▶ Records for this task:
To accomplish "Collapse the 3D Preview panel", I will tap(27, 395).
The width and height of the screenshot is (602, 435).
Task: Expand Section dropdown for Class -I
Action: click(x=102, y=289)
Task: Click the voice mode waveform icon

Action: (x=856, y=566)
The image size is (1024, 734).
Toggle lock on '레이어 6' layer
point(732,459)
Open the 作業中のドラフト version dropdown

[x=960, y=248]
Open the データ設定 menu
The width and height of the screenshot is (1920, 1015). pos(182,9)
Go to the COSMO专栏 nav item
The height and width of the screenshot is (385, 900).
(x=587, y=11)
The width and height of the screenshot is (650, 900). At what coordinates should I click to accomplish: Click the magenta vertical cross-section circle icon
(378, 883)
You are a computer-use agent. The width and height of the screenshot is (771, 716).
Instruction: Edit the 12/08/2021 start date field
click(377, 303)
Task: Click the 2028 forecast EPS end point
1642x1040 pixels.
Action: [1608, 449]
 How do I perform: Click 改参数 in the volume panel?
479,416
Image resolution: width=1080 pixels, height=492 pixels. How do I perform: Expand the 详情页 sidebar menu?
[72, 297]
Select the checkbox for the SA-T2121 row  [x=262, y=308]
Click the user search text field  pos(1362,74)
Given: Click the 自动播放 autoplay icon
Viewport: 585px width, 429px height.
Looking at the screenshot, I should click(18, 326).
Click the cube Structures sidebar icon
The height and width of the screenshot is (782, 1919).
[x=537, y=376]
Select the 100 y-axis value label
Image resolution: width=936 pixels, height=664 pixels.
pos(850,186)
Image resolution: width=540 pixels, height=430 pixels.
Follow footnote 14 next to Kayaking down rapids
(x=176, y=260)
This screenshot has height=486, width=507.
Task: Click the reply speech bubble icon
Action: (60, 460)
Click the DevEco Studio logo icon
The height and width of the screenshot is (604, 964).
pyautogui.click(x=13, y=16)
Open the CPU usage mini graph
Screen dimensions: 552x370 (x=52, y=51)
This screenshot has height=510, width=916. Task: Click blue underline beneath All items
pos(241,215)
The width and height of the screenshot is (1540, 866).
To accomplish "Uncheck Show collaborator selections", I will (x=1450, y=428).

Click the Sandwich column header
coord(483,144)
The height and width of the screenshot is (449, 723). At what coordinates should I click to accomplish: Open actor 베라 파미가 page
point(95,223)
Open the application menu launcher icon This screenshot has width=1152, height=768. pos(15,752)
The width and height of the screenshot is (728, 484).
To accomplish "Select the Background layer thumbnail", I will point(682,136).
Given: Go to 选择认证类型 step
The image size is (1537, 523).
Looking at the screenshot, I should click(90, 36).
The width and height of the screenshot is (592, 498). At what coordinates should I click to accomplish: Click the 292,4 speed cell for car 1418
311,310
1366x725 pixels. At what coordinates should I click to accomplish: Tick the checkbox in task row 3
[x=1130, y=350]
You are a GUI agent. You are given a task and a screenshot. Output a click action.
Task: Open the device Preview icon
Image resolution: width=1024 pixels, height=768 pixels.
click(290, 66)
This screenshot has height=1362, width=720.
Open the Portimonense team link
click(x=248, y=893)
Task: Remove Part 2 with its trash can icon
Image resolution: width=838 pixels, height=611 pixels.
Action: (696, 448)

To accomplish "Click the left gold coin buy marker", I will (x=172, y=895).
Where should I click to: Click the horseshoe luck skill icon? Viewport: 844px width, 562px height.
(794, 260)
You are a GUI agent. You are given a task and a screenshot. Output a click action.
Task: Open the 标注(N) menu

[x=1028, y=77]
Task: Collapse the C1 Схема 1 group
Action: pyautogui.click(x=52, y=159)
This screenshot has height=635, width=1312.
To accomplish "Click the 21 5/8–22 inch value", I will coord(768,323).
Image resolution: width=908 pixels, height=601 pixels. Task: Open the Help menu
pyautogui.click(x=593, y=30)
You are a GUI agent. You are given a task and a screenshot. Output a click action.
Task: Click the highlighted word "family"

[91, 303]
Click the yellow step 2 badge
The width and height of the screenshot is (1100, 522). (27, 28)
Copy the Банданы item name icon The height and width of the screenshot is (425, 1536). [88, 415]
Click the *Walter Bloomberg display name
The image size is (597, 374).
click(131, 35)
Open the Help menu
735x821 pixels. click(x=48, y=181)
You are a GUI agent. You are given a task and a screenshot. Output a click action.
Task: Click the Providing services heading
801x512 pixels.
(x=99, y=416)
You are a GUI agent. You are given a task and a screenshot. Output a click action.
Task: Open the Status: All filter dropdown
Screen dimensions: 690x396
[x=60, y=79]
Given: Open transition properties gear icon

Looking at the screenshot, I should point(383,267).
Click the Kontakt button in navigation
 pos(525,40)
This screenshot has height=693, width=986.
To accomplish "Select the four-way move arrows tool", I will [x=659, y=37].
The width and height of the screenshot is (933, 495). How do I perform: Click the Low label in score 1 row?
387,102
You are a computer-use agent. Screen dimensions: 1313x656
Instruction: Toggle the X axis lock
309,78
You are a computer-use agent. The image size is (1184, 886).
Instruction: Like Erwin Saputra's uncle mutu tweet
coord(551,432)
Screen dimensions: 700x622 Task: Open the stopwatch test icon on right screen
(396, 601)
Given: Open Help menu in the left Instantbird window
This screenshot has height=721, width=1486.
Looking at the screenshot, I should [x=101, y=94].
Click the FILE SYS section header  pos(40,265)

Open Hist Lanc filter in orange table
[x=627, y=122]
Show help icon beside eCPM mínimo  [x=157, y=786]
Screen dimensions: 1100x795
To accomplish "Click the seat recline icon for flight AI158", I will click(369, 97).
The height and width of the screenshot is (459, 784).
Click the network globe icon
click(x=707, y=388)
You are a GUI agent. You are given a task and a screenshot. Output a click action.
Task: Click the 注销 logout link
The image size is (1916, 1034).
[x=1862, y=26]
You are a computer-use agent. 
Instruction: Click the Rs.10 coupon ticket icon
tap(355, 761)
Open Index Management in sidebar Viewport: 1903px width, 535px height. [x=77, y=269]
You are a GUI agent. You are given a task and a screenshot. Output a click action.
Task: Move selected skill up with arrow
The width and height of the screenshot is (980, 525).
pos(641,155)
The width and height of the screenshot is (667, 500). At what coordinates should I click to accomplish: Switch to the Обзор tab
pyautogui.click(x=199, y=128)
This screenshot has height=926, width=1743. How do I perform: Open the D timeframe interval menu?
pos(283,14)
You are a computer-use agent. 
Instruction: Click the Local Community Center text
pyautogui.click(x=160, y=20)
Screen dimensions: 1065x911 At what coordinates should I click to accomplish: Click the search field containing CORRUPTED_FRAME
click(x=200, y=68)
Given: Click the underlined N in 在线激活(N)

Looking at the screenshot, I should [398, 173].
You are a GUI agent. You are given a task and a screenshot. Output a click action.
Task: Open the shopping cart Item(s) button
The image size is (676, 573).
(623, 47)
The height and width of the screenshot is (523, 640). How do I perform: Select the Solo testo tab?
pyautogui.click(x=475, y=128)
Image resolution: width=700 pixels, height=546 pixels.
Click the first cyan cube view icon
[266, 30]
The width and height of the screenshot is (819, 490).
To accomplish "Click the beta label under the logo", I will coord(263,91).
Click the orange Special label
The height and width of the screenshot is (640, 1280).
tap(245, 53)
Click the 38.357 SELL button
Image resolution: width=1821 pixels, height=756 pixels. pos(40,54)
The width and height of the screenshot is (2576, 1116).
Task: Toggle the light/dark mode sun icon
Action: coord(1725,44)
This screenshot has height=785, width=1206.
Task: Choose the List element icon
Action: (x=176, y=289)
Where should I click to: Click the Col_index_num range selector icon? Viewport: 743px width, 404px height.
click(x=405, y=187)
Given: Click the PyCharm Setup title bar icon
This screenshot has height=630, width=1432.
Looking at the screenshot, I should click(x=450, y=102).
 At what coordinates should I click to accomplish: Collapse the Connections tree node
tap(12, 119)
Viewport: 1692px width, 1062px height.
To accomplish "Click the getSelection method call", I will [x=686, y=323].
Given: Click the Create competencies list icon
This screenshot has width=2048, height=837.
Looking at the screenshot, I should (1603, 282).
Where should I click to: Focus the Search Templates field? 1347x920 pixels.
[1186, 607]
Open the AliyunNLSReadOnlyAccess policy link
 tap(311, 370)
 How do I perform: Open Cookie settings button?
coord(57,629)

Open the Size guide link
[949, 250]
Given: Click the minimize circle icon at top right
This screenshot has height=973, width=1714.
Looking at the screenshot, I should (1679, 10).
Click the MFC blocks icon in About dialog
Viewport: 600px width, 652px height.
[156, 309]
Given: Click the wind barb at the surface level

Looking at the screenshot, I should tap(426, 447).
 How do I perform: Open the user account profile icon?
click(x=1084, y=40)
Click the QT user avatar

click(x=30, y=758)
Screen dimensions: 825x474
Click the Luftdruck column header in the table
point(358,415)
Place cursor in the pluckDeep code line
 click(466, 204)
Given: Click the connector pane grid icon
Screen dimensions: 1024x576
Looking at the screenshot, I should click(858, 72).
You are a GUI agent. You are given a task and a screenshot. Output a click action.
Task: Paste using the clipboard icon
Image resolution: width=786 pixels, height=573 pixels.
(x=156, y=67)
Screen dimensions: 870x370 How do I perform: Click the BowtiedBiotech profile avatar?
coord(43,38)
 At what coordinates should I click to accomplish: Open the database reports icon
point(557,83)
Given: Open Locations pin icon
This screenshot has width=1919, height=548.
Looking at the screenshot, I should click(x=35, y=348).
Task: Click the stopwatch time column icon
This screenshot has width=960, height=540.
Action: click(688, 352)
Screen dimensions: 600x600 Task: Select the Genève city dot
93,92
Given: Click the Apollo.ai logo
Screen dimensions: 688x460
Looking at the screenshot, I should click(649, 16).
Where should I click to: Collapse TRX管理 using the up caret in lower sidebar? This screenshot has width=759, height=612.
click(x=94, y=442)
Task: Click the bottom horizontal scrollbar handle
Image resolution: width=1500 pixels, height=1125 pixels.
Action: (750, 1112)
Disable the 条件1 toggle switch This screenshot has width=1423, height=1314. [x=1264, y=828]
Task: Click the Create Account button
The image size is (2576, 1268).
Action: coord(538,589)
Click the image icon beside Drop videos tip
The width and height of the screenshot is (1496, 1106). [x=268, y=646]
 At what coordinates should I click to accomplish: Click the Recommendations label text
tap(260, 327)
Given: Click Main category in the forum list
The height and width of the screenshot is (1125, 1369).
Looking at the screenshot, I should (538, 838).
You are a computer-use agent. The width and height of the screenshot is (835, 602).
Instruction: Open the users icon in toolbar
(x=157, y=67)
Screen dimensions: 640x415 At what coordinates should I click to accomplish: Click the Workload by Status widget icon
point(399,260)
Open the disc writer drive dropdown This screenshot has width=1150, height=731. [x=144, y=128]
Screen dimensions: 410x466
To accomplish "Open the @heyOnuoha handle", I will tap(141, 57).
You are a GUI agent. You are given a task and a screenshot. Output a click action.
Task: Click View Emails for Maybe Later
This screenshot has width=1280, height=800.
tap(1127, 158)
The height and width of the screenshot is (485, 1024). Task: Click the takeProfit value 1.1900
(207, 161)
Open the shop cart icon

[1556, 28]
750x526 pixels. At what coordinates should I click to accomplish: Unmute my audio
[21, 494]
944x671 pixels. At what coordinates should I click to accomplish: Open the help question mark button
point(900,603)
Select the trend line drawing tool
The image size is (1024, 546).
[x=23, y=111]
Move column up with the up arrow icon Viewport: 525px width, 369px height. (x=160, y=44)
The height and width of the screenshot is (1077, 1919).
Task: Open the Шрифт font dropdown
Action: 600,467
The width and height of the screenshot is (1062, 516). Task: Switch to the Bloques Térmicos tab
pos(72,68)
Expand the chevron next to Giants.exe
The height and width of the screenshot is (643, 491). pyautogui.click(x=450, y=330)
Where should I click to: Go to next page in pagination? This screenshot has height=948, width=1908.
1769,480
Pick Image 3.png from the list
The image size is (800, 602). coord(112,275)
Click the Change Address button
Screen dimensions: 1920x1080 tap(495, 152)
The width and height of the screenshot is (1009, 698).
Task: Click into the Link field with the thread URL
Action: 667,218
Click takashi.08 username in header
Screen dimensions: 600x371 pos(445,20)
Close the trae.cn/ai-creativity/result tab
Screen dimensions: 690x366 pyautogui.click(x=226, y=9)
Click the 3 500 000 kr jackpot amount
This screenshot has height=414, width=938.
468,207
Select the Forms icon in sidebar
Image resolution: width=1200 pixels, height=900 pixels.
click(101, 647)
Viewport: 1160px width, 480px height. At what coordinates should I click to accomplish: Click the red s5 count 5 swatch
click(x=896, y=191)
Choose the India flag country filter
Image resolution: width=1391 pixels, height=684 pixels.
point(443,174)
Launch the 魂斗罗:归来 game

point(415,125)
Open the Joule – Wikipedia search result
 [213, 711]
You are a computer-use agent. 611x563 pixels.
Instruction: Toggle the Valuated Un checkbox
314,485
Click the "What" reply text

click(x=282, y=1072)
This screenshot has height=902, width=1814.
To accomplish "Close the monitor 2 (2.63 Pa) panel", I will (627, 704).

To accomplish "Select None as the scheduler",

▶ What you should do: Your answer must be the lines from the one containing "Viewport: 1160px width, 480px" to the last line of the entries, repeated exactly and with nothing else.

▶ Result of this task:
Viewport: 1160px width, 480px height. At what coordinates should I click to accomplish: Click the red s5 count 5 swatch
click(x=896, y=191)
Choose the India flag country filter
Image resolution: width=1391 pixels, height=684 pixels.
point(443,174)
Launch the 魂斗罗:归来 game

point(415,125)
Open the Joule – Wikipedia search result
 [213, 711]
You are a computer-use agent. 611x563 pixels.
Instruction: Toggle the Valuated Un checkbox
314,485
Click the "What" reply text

click(x=282, y=1072)
This screenshot has height=902, width=1814.
To accomplish "Close the monitor 2 (2.63 Pa) panel", I will (627, 704).

To accomplish "Select None as the scheduler",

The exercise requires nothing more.